• _YOUR ASSIGNMENT_: Return exactly the lines of the records below, starting at the line that contains "Hallelujah! | Contravex: Essais" and ending at the line that contains "73 and me. (14, 2306)", with both of those lines kept.

== Segment start ==

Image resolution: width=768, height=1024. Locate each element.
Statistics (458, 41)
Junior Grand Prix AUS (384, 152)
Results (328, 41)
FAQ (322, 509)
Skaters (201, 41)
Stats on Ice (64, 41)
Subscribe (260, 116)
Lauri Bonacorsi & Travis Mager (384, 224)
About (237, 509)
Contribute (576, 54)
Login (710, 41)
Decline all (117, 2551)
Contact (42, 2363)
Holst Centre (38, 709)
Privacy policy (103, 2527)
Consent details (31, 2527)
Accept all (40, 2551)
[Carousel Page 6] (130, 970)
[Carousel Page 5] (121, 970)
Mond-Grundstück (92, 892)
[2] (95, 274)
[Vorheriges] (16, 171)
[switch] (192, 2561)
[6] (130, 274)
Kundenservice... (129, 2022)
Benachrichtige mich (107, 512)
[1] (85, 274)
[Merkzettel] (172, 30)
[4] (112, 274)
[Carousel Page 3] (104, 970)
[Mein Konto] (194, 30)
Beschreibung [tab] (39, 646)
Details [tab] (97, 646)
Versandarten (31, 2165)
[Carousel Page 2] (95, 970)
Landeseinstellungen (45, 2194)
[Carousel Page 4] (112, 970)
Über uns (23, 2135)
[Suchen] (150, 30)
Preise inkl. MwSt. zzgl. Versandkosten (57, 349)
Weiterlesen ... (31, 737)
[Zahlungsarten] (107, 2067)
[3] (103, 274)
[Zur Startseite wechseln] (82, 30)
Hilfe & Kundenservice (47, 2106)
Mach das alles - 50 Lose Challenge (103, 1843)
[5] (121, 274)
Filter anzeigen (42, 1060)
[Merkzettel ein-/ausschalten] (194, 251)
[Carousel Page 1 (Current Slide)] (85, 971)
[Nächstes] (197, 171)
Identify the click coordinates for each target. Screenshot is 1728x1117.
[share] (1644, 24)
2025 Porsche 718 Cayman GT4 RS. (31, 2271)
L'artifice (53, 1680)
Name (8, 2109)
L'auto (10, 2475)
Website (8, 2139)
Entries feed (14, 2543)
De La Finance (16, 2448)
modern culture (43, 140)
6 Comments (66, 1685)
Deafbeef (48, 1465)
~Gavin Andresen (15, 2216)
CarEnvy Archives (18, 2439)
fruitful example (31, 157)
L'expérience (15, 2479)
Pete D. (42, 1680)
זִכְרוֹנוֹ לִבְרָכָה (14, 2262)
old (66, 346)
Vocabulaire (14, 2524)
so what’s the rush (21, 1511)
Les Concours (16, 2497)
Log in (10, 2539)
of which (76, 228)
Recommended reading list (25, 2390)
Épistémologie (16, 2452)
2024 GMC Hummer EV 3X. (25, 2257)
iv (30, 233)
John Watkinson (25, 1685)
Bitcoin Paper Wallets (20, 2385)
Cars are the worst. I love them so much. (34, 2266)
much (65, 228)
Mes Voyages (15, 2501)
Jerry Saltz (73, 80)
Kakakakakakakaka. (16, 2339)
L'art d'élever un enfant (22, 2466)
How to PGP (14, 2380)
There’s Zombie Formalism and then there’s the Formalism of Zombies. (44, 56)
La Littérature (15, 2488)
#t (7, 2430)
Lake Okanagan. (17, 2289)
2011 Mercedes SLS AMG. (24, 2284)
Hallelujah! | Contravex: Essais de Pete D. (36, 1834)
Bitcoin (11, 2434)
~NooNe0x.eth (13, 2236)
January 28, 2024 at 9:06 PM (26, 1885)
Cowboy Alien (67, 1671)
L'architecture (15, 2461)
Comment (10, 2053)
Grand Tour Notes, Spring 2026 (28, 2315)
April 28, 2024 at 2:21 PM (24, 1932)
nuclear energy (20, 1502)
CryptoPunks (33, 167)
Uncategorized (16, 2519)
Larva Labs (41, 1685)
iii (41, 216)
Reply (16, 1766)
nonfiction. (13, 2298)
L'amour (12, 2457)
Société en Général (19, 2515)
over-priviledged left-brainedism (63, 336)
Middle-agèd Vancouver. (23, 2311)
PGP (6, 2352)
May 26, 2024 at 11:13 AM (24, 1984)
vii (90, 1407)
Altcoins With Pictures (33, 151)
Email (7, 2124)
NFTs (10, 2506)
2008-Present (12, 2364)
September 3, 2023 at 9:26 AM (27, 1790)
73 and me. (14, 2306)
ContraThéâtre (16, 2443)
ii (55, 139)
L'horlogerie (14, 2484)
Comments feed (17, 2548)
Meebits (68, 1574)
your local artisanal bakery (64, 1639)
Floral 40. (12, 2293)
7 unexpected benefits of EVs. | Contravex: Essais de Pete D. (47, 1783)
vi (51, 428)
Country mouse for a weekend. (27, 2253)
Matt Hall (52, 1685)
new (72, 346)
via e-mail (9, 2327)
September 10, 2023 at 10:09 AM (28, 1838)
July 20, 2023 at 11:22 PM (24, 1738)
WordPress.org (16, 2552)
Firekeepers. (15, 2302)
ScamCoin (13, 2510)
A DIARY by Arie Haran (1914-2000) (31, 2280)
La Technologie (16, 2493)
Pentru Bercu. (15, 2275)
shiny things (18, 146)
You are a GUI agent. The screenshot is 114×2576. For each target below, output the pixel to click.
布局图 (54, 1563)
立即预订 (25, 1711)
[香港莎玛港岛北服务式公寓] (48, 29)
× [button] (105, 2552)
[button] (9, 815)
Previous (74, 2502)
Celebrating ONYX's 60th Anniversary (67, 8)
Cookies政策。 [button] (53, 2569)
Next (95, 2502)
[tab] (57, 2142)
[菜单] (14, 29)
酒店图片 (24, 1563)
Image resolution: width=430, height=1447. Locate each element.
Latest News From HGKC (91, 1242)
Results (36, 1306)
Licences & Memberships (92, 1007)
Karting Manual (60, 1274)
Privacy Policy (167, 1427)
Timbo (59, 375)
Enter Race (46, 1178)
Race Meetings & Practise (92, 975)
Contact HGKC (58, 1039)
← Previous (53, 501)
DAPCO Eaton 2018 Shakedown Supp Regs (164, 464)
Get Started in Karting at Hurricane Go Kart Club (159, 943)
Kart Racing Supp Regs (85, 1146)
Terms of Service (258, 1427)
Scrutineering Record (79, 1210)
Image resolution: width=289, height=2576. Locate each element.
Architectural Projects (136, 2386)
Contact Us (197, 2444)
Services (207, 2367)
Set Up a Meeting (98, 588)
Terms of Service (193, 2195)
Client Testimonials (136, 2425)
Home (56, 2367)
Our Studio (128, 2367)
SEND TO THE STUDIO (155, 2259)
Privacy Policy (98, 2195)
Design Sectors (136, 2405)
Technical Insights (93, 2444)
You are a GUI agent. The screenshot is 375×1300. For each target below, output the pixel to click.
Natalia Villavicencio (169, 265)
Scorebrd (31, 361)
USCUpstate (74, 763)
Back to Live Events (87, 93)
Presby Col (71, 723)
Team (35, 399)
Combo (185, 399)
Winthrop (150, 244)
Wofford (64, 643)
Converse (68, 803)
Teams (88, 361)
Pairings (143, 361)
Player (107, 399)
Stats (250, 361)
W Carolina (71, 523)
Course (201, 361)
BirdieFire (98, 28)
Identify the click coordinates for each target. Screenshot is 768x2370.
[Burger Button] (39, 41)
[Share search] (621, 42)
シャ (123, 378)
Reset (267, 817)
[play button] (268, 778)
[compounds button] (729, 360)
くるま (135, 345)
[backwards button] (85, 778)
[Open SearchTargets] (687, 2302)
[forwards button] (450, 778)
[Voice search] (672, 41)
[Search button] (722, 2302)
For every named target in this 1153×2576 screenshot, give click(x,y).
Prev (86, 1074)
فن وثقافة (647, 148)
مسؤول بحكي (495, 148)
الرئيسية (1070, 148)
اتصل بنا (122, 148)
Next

== Segment end ==

• _RESPONSE_:
Hallelujah! | Contravex: Essais de Pete D. (36, 1834)
Bitcoin (11, 2434)
~NooNe0x.eth (13, 2236)
January 28, 2024 at 9:06 PM (26, 1885)
Cowboy Alien (67, 1671)
L'architecture (15, 2461)
Comment (10, 2053)
Grand Tour Notes, Spring 2026 (28, 2315)
April 28, 2024 at 2:21 PM (24, 1932)
nuclear energy (20, 1502)
CryptoPunks (33, 167)
Uncategorized (16, 2519)
Larva Labs (41, 1685)
iii (41, 216)
Reply (16, 1766)
nonfiction. (13, 2298)
L'amour (12, 2457)
Société en Général (19, 2515)
over-priviledged left-brainedism (63, 336)
Middle-agèd Vancouver. (23, 2311)
PGP (6, 2352)
May 26, 2024 at 11:13 AM (24, 1984)
vii (90, 1407)
Altcoins With Pictures (33, 151)
Email (7, 2124)
NFTs (10, 2506)
2008-Present (12, 2364)
September 3, 2023 at 9:26 AM (27, 1790)
73 and me. (14, 2306)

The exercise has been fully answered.